By ROSE MANNI | Agent in 01803

Market News


In their final meeting of 2012, the Fed vowed to continue the third round of their Bond buying strategy (known as Quantitative Easing or QE3). They also announced they will begin a fourth round of Quantitative Easing in January.

But what really took the markets by surprise was the Fed's decision to tie the Fed Funds Rate (the rate banks charge each other for lending money overnight) to the Unemployment Rate. Instead of sticking with their plan of maintaining low rates until "at least mid-2015," now the Fed is going to hold the Fed Funds Rate steady as "long as the Unemployment Rate remains above 6.5%."

One of the biggest takeaways from this decision is that the Fed may be more tolerant of a rise in inflation.
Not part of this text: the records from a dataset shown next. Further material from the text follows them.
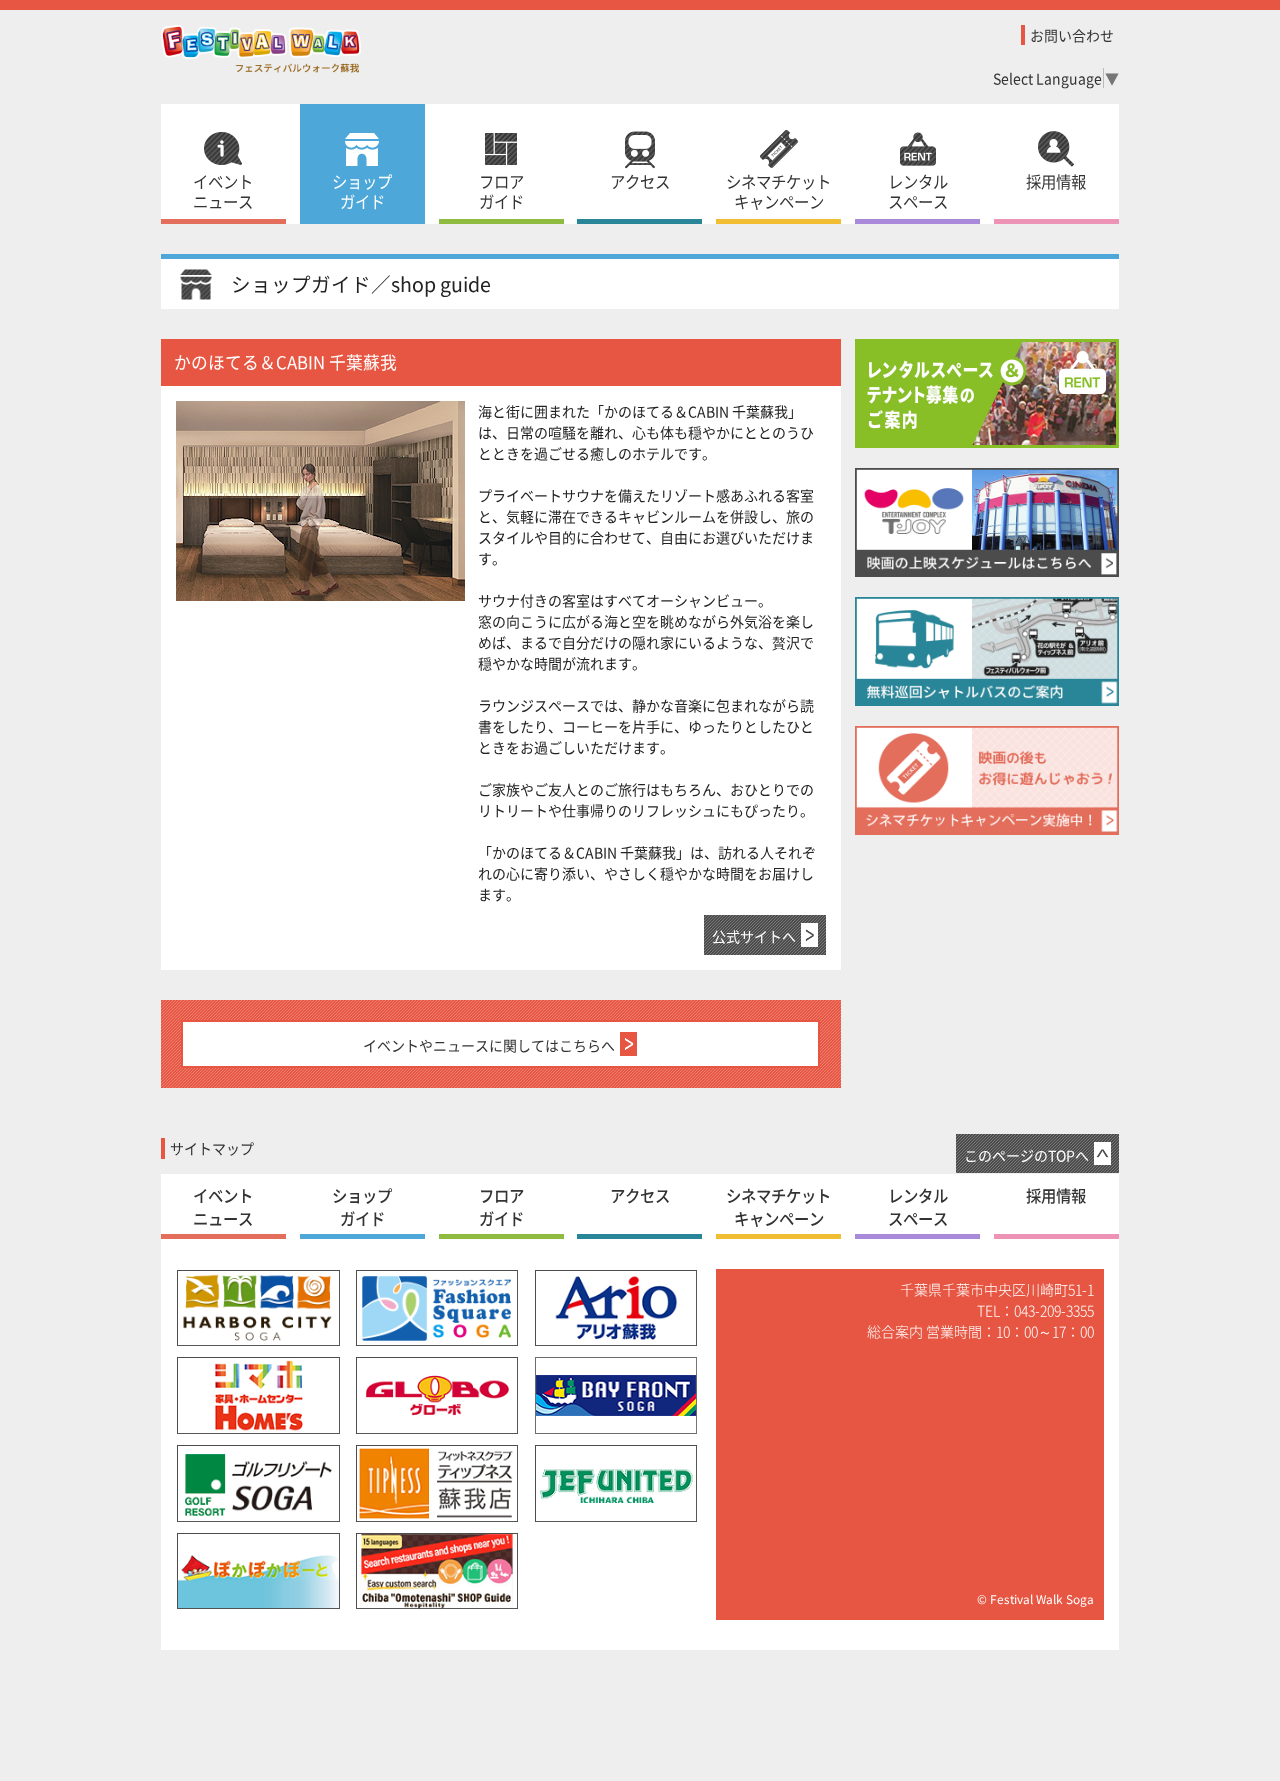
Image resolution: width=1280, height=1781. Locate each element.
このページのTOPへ (1026, 1154)
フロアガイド (501, 191)
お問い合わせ (1072, 35)
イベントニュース (223, 191)
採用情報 (1056, 181)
Lower unemployment would mean that the economy is gaining some steam, thanks in part to the stimulus programs like QE3 that are currently underway, and inflation could easily trend higher in an improving economy. Remember, inflation is the archenemy of Bonds--and, therefore, of home loan rates, since home loan rates are tied to Mortgage Bonds--because inflation reduces the value of fixed investments like Bonds.

Recent reports have shown that inflation remains tame. However, when inflation manifests, it tends to do so quickly. So the Fed's Quantiative Easing (as well as inflation) will be important to watch in the weeks and months ahead.